Comparative Example 11 The woven fabric used in Example 4 was treated without adding a moisture absorbing agent,
Coating was carried out in the same manner as in Example 1, and Comparative Example 1
1 product was obtained.

Comparative Example 12 The woven fabric used in Example 4 was treated without adding a moisture absorbing agent,
Acrylic resin (Teisan Resin SG-5 manufactured by Teikoku Chemical Co., Ltd.
1) A single product was coated in the same manner as in Example 1 to obtain a product of Comparative Example 12.

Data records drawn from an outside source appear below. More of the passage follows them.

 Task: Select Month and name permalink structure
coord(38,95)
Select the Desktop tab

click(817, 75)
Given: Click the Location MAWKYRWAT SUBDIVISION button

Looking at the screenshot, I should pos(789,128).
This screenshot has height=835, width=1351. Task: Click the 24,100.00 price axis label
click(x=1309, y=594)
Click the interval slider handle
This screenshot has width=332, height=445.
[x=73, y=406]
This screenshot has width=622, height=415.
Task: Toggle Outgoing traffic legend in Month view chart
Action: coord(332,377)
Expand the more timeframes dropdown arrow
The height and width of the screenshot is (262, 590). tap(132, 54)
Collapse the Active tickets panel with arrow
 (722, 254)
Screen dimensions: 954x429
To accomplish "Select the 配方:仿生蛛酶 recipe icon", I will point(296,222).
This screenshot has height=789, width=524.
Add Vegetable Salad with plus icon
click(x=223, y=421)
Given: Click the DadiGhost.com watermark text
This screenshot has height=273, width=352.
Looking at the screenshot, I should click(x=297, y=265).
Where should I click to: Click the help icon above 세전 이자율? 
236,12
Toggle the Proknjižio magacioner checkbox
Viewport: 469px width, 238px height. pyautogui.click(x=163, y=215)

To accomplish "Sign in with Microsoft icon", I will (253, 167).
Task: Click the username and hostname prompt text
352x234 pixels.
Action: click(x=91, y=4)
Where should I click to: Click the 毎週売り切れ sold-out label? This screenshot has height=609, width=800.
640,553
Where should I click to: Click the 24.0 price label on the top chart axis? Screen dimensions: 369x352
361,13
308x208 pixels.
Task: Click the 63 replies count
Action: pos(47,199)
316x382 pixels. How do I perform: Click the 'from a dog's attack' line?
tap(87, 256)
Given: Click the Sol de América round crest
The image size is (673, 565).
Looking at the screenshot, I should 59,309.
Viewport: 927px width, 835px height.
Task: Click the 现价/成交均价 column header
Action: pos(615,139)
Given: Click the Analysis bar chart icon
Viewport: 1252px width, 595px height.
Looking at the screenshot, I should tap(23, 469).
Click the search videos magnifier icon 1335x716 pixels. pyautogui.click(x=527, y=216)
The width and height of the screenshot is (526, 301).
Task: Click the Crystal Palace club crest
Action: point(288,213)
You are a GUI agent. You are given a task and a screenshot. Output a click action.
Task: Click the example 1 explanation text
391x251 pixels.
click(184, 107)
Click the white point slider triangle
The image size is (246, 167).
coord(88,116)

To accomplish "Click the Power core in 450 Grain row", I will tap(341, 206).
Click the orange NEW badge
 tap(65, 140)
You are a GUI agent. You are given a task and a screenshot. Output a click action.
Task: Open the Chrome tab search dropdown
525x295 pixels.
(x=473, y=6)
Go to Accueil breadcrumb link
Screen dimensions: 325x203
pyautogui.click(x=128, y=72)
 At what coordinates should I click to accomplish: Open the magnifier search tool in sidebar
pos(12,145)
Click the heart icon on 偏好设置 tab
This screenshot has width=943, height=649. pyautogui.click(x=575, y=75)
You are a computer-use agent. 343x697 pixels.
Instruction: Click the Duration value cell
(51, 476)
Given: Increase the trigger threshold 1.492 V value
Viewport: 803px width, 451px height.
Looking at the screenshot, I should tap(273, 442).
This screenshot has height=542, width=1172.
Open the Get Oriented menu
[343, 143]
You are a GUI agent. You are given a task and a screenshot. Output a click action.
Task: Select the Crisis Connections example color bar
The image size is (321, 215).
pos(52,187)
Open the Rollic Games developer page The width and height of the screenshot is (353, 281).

Table 2 shows the results of measuring the physical properties of the products obtained in Examples 3 to 4 and Comparative Examples 7 to 12.

[0056]

[Table 2]

As is clear from Table 1, the products obtained in the examples have excellent hygroscopicity.

[0058]

EFFECTS OF THE INVENTION The synthetic fiber structure of the present invention having excellent hygroscopicity has remarkably excellent hygroscopicity as compared with the conventional product, and when the fiber structure is used for clothes or the like, it has high humidity. By absorbing moisture, the moisture in the clothes can be kept low, and since moisture is not so much absorbed at low humidity, the moisture in the clothes can be kept high, which is very useful.

[Brief description of drawings]

FIG. 1 is a cross-sectional view showing a core-sheath type composite yarn.

FIG. 2 is a cross-sectional view showing a hollow fiber having a C-shaped cross-sectional shape.

Continuation of front page (51) Int.Cl. ⁵ Identification number Office reference number FI technical display location C09D 7/12 PSK 7211-4J D06M 15/00

Claims (1)

[Claims] 1. A resin liquid containing porous particles containing silicon dioxide as a main component is applied to at least one surface of a synthetic fiber structure to which a hygroscopic agent and / or antistatic agent is applied. A synthetic fiber structure with excellent hygroscopicity.